__EXERCISE GOAL__: Gather every line in the listing below that contains the word "image", and copy each of those lines in full.

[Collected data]

— start —

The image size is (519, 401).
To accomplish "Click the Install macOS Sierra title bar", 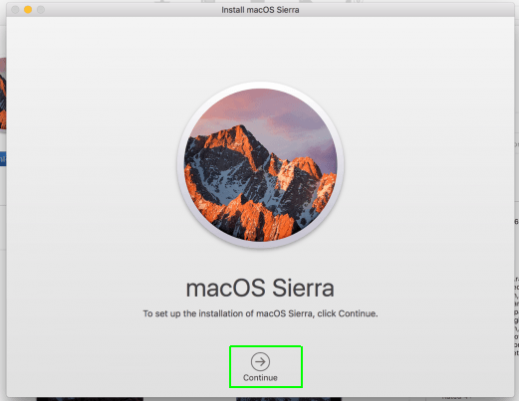I will point(260,10).
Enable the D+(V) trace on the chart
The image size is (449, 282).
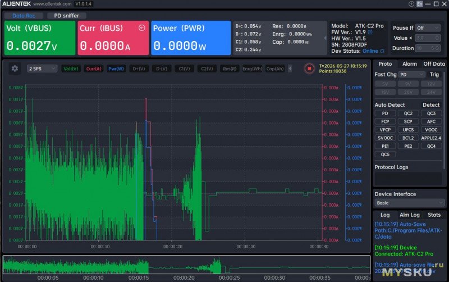click(x=138, y=69)
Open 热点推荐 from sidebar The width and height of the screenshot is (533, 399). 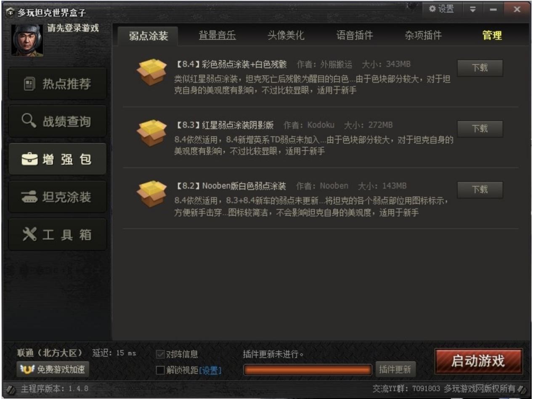(58, 84)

— end —

__EXERCISE ANSWER__:
The image size is (519, 401).
The image size is (449, 282).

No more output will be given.